Die Beschwerde macht zu Recht geltend, dass das Verwaltungsgericht nach diesen Maßstäben die Verlosung der zwei zum Ausgleich für die rechtswidrige Aufnahme der Bewerberkinder mit den laufenden Nummern 1108 und 1107 bereit zu stellenden fiktiv freien Plätze unter allen Bewerbern gleichen Rangs hätte anordnen müssen, die ihre Ablehnung angefochten haben. Anders als im Kriterienkontingent, in dem eine Reihung etwa nach der Durchschnittsnote der Förderprognose Ausdruck einer Rangfolge sein kann, sind Bewerber im Losverfahren grundsätzlich gleichrangig. Dementsprechend ist es in der Regel ohne Belang, welchen Platz die im Eilverfahren erfolgreichen Bewerber aufgrund der Aufnahmeentscheidung ursprünglich als Nachrücker innehatten. Das Nachrückverfahren dient grundsätzlich nur der Auffüllung eines Kontingents, wenn ein rechtmäßig besetzter Platz außerhalb des gerichtlichen Verfahrens frei wird (ständige Rechtsprechung, vgl. OVG Berlin-Brandenburg, Beschluss vom 6. September 2019 - OVG 3 S 79.19 - juris Rn. 14 m.w.N.). Die vom Verwaltungsgericht (BA S. 9) angeführte Entscheidung des Senats vom 21. September 2020 - OVG 3 S 81/20 - betraf einen Sonderfall, in dem eine ausdrückliche Verordnungsregelung die Vergabe eines zunächst freigehaltenen Platzes aus der Nachrückliste vorsah und zudem die ursprüngliche Verlosung keine Fehler aufwies (OVG Berlin-Brandenburg, Beschluss vom 21. September 2020 - OVG 3 S 81/20 - juris Rn. 18 f.). Ein solcher Fall ist hier indessen nicht gegeben.

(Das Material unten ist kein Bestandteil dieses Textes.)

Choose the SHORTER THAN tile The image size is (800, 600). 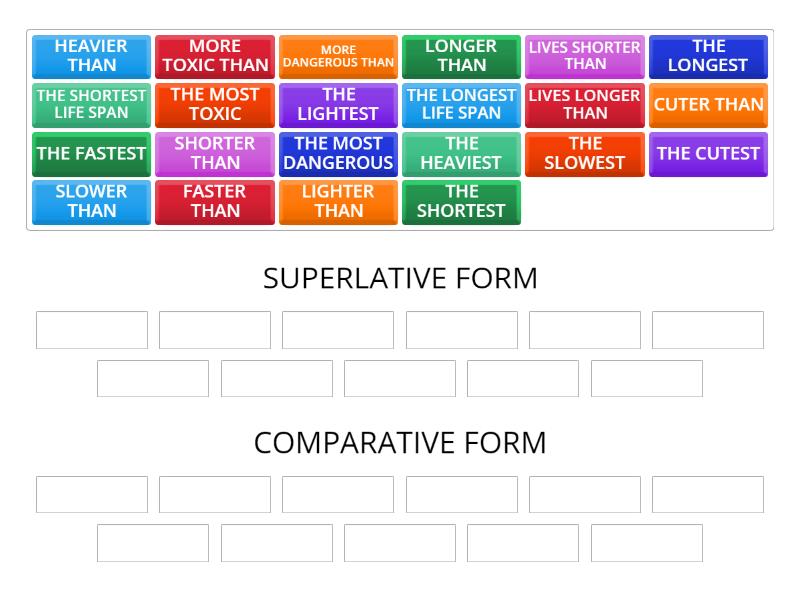click(214, 154)
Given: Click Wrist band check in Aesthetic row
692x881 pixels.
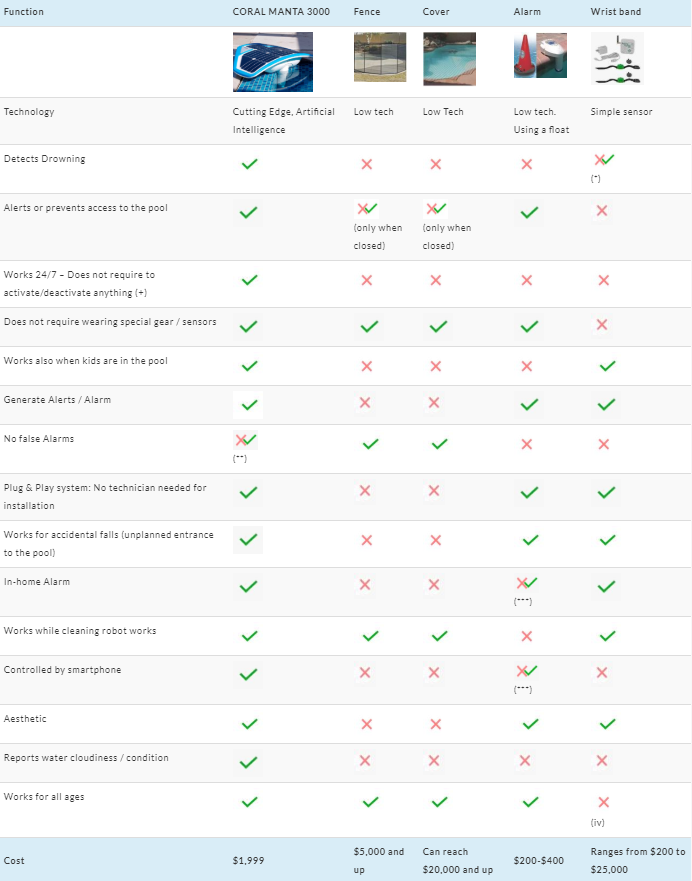Looking at the screenshot, I should [607, 724].
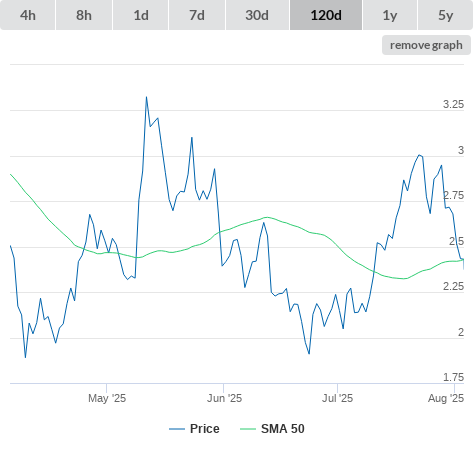Open the 7d time range view

pos(197,15)
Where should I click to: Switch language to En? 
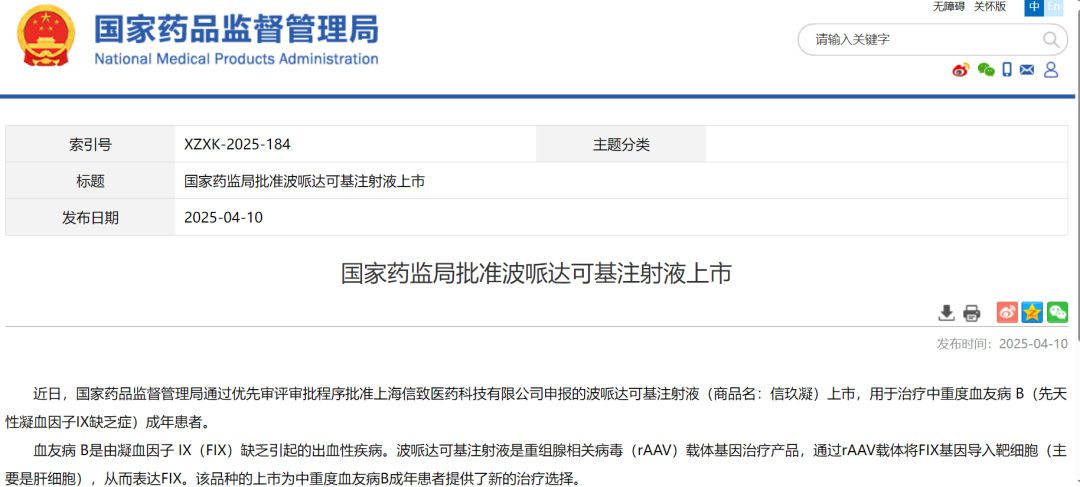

Nach den Feststellungen des Verwaltungsgerichts (BA S. 9) hatten insgesamt fünf Bewerberinnen bzw. Bewerber um vorläufigen Rechtsschutz nachgesucht. Die beiden fiktiv freien Plätze im Loskontingent waren danach unter dem Antragsteller zu 1 und den Antragstellern der vier weiteren vorläufigen Rechtsschutzverfahren zu verlosen.

Die Kostenentscheidung folgt aus § 154 Abs. 1 VwGO. Die Streitwertfestsetzung beruht auf § 47 Abs. 1, § 53 Abs. 2 Nr. 1, § 52 Abs. 2 GKG.

Dieser Beschluss ist unanfechtbar (§ 152 Abs. 1 VwGO, § 68 Abs. 1 Satz 5 i.V.m. § 66 Abs. 3 Satz 3 GKG).